-- Data supplied follows --

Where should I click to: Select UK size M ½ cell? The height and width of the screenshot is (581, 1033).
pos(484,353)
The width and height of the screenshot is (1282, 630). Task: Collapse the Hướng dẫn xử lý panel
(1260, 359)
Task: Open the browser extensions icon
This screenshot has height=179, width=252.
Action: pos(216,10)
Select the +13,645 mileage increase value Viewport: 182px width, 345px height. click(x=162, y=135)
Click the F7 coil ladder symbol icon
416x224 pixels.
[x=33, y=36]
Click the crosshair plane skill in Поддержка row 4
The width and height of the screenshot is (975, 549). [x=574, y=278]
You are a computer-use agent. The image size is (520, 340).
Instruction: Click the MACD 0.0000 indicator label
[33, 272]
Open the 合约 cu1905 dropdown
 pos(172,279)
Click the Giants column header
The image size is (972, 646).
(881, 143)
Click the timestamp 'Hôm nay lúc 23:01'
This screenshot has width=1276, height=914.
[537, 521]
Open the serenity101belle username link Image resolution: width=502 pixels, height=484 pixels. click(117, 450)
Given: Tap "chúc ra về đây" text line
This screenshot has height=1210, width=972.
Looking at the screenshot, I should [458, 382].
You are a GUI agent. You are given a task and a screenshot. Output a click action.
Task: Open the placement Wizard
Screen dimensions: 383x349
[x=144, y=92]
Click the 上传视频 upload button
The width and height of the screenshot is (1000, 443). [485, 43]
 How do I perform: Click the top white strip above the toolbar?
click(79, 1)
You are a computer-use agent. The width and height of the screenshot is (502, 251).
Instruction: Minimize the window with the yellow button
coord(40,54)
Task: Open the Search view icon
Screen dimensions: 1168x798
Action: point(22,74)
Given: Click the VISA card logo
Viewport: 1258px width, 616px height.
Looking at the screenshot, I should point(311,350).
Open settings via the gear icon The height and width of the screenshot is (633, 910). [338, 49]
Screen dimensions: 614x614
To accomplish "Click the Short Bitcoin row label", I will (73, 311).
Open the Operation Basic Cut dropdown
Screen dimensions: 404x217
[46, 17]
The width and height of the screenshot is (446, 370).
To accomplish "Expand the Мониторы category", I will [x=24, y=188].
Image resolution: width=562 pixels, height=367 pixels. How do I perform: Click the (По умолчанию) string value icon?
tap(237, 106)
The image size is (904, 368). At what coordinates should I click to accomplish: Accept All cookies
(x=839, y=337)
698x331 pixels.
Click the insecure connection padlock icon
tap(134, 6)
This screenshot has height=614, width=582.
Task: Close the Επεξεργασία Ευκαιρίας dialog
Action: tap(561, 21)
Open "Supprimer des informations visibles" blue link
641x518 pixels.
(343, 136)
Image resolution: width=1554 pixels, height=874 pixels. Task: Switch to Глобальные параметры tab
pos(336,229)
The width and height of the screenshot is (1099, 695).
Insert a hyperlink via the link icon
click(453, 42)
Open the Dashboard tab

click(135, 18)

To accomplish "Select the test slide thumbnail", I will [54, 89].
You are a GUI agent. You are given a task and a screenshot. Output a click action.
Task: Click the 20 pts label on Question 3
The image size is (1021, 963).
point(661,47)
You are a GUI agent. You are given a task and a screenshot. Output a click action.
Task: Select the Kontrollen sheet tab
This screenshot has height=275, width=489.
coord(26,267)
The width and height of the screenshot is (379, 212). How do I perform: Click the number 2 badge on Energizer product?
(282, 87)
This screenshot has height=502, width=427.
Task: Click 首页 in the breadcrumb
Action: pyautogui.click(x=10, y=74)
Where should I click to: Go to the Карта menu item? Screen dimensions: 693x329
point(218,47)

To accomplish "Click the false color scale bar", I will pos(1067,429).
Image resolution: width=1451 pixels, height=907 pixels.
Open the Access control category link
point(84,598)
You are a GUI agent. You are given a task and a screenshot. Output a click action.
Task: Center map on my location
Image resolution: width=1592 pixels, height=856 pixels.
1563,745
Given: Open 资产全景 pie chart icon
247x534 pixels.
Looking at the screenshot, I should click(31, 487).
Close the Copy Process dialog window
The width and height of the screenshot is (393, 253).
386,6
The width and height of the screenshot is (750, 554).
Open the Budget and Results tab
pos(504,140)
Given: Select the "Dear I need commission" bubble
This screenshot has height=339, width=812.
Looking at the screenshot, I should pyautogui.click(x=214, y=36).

-- Data supplied concluded --

Of all the entries above, repeat only the lines from the line that has "The width and height of the screenshot is (1099, 695)." to the line that has "Given: Select the", both lines included, exactly.

> [Problem solution]:
The width and height of the screenshot is (1099, 695).
Insert a hyperlink via the link icon
click(453, 42)
Open the Dashboard tab

click(135, 18)

To accomplish "Select the test slide thumbnail", I will [54, 89].
You are a GUI agent. You are given a task and a screenshot. Output a click action.
Task: Click the 20 pts label on Question 3
The image size is (1021, 963).
point(661,47)
You are a GUI agent. You are given a task and a screenshot. Output a click action.
Task: Select the Kontrollen sheet tab
This screenshot has height=275, width=489.
coord(26,267)
The width and height of the screenshot is (379, 212). How do I perform: Click the number 2 badge on Energizer product?
(282, 87)
This screenshot has height=502, width=427.
Task: Click 首页 in the breadcrumb
Action: pyautogui.click(x=10, y=74)
Where should I click to: Go to the Карта menu item? Screen dimensions: 693x329
point(218,47)

To accomplish "Click the false color scale bar", I will pos(1067,429).
Image resolution: width=1451 pixels, height=907 pixels.
Open the Access control category link
point(84,598)
You are a GUI agent. You are given a task and a screenshot. Output a click action.
Task: Center map on my location
Image resolution: width=1592 pixels, height=856 pixels.
1563,745
Given: Open 资产全景 pie chart icon
247x534 pixels.
Looking at the screenshot, I should click(31, 487).
Close the Copy Process dialog window
The width and height of the screenshot is (393, 253).
386,6
The width and height of the screenshot is (750, 554).
Open the Budget and Results tab
pos(504,140)
Given: Select the "Dear I need commission" bubble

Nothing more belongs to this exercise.